The IPA came to exist for a reason:
After deciding the goals for your conlang, you'll need to decide what consonant and vowel sounds might be included. Look through the IPA, or the sound inventories of languages you speak, are learning, or just like. There are audio files that could help with the pronunciations. Keep in mind that like David J. Peterson once said, romanization and orthography are not synonymous. This could apply to Enligh orthography and IPA transcriptions as well. The most obvious example is the IPA glyph for [j], which is used in English to represent the voiced postalveolar affricate heard at the beginning of words like "jellybean".
There are also sounds that aren't in English. There are two sounds represented with "the" in English, known as the dental fricatives. They're rare cross-linguistically, as most languages lack them, except for Arabic, which has the pharyngeal fricatives. If you're including more than one language for a fictional world, look up the frequencies of the sounds and keep them in mind. You could bend the rules in some way, but try not to go overboard.
If you're struggling with deciding the sounds, maybe look for words from languages, those words bearing odd sounds you might gain a liking to, and document them. Also, keep sound symmetry in mind. Sound symmetry is the occurrence of one more sound with the same place and manner of articulation. The places of articulation are where in the mouth the sound is pronounced, and the manners of articulation are the ways the sound is pronounced.

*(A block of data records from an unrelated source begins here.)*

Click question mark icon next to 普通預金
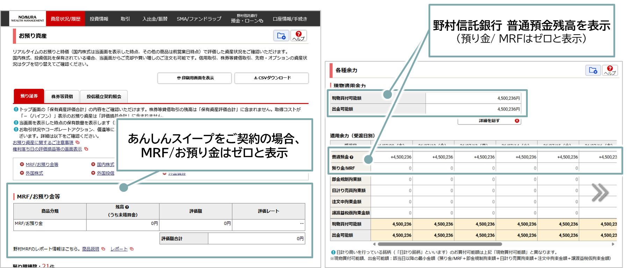Viewport: 627px width, 268px height. point(352,157)
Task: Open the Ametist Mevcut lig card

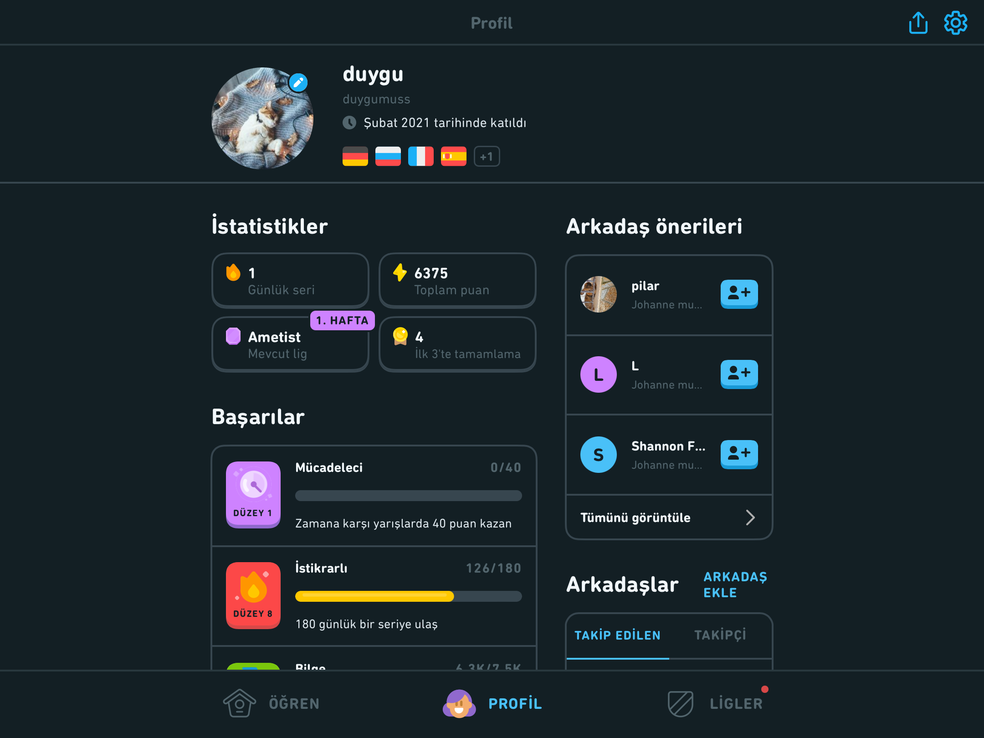Action: coord(290,345)
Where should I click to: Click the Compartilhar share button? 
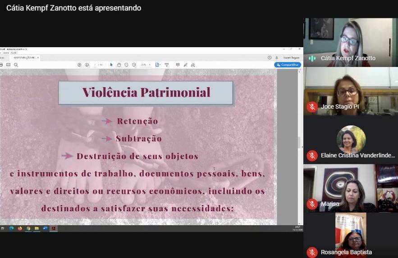[x=287, y=65]
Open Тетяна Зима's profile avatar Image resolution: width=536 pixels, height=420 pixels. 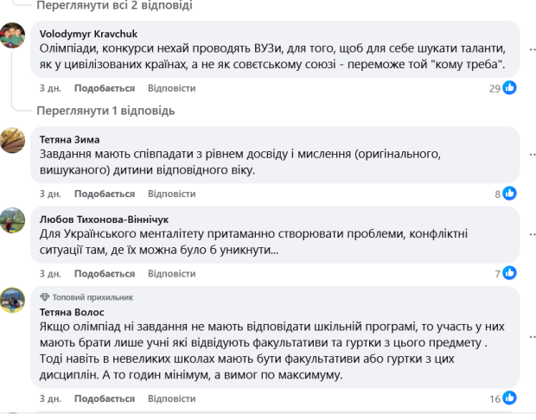tap(12, 139)
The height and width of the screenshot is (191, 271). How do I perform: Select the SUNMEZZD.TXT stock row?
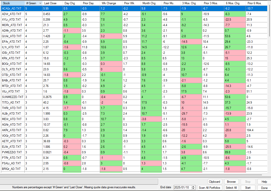coord(12,97)
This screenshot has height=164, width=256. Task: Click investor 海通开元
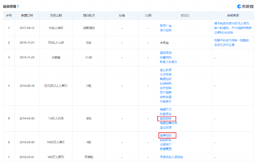166,109
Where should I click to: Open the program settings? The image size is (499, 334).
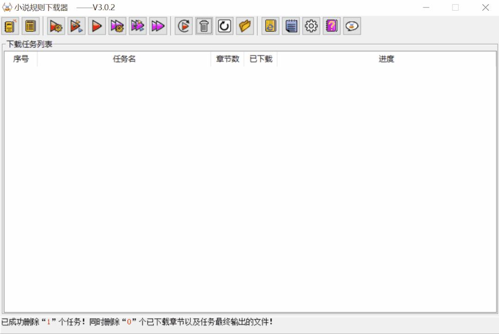[x=311, y=26]
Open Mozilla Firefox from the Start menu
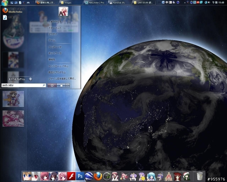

Plosives completely obstruct airflow. Fricatives allow air to pass through like friction. Affricates begin as stops and end as fricatives. Nasals let air pass through the nose. Trills involve the vibration of loose-enough parts of the mouth, albeit the lips or the tongue, or the uvula. Taps and/or flaps are like trills, but only one vibration. I need a description for approximants. Laterals involve the sound coming out the sides of the mouth. "Liquids" is an umbrella term for trills, taps/flaps, approximants, etc, and alter the unrestricted airway's contour in a slight way. The umbrella term for those and nasals is sonorants/resonants, while the rest are called obstruents. Another umbrella term exists for fricatives, liquids, and vowels, the term being "continuant". So does one for plosives/stops, affricates(though "stops" is an umbrella term for plosives and affricates to some people), and nasals, this term being "occlusives".